Don't worry, it means that your MD simulation is working out to find a much better place for the guest inside the host or maybe outside. If you expect that your ligand stays inside the protein, so why do you run molecular ****dynamics**** simulation?
if the ligand is close to amino acids constituting the active site in your docking model, MD simulations try to find the best position by rearranging the amino acids. This some times result in unstable complex and subsequently increases the RMSD of the system. You can try performing stepwise minimization by restraining the protein first, then the ligand and the whole complex. Then perform simulations on the system by removing the restraints on the ligand first and whole complex. This may result in stable complex and then you can run longer simulations.

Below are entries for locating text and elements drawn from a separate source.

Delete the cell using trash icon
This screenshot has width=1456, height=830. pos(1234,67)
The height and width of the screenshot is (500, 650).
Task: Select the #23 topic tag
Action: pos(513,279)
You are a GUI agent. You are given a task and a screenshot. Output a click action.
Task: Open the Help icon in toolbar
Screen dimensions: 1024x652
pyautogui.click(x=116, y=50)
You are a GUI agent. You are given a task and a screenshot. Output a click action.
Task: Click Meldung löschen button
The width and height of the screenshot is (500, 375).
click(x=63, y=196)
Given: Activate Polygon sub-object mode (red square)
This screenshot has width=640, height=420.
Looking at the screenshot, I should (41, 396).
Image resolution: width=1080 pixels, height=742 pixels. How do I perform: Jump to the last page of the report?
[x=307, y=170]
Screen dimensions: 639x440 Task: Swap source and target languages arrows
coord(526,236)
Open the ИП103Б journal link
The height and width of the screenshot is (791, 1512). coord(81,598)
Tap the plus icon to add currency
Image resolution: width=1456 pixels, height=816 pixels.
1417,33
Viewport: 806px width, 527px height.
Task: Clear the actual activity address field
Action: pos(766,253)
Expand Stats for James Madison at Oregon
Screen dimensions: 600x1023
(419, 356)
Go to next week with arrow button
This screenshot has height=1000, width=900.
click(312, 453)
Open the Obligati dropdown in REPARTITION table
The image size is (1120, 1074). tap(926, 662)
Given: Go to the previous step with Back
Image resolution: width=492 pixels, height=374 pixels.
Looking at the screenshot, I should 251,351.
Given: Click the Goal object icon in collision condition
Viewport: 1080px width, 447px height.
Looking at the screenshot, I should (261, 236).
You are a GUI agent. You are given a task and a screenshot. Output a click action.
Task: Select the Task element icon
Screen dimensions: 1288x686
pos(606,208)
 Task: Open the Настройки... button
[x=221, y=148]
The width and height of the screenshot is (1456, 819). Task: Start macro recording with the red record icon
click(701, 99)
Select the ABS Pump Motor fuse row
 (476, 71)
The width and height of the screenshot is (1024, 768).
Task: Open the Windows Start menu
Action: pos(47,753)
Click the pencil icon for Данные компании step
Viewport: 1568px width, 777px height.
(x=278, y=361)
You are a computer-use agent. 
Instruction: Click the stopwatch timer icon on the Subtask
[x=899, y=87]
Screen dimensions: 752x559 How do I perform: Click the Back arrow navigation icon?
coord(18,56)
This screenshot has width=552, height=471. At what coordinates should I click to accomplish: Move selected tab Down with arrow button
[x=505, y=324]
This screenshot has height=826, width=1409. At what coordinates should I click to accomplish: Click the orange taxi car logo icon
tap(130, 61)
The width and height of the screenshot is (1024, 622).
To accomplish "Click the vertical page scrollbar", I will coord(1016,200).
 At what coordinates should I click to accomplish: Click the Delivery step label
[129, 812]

Ramin Ekhteiari Salmas, I'm sorry but I'm new in this area. I try to investigate if my protein-ligand complex is stable. I read in many papers that after the docking it is necessary to make an MD to analyze the stability, even more, it was a recommendation for a future publication. So, I try to execute an MD for my complex with the tutorial of namd and qwikMD, but the result is not as expected. I do not know if this is normal or I did something wrong.